I want to describe another attack on the scheme, which is fixable with a slight modification of the protocol.
EDIT: As tromp points out below, I did a mistake in this attack and the below is not correct.
The attack:
Party A does a first legit transaction to party B. s_A: partial signature of the sender, s_B: partial signature of the receiver.
s_B = x + b + Hash(m).x_B.
with x = Hash(R_a, B, amount, timestamp).
Total nonce R is R = R_a + B + x.G.
Then, s = s_A + s_B is a valid signature on total excess X for total nonce R. Up to here, everything is fine.

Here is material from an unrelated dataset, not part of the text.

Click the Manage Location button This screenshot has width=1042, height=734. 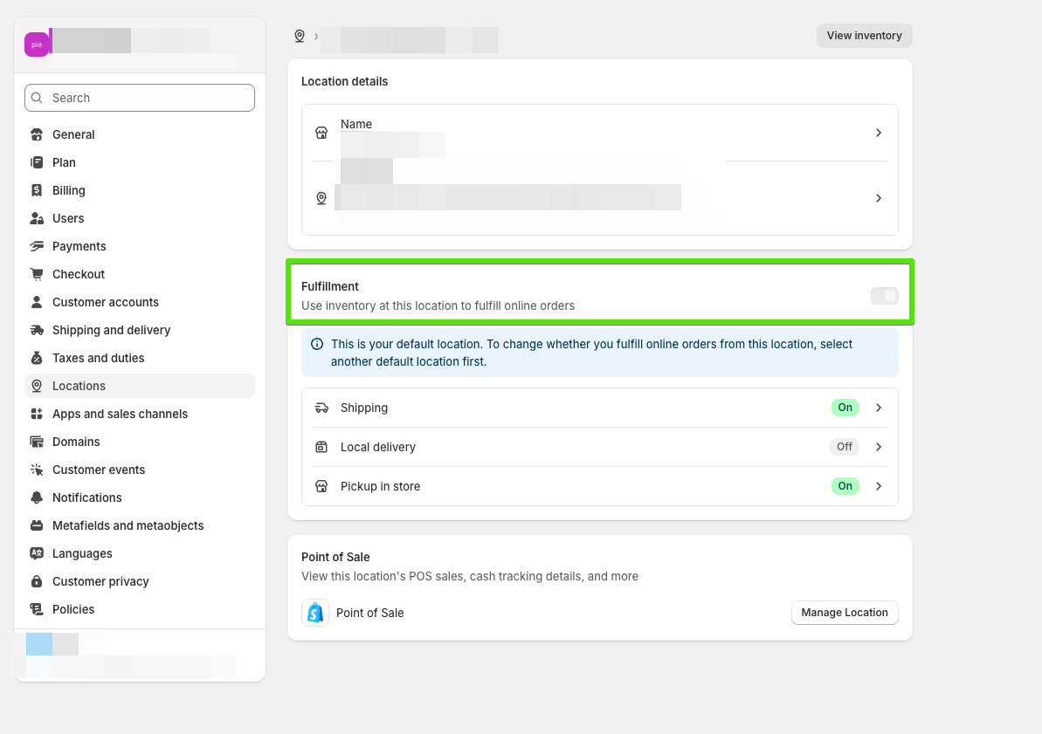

But later Party A can replay the transaction without the participation of party B with using a different x (call it x’) on a different partial nonce R’_a:
R’_a = R_a - x’.G + x.G.
x’ = Hash(R’_a, B, amount’, timestamp’),
s = s_A + s_B is in fact a valid signature on excess X for total nonce R’ = R’_a + (B + x’.G).
But one can notice that R’ = R, which means the message of the first signature can be replayed with using R’_a as sender’s address and x’ as the “payment proof part” of the receiver’s nonce.
Use amount’ = $1,000,000 in x’ and party A is able to prove that he paid $1,000,000 to party B without party B participating.
In initial proposal, we had:
R_b = x.G + B.
Fix: replace by
R_b = x.G + x.B.
That way, party A would have to use an adjusted nonce R’_a for the second transaction equal to:
R’_a = R_a - x’.G + x.G - x’.b + x.b
But he would not know the private key of this R’_a because he does not the value of b.
Hence party A will not be able to provide correct payment proof for the second transaction as a correct payment proof requires a proof of knowledge of the private key to sender’s nonce.
Of course the fix is only necessary if solution 1. (put burden on user and wallet devs) is chosen. If nonce uniqueness at consensus level is chosen one can keep R_b = x.G + B since the attack relies on using the same total nonce.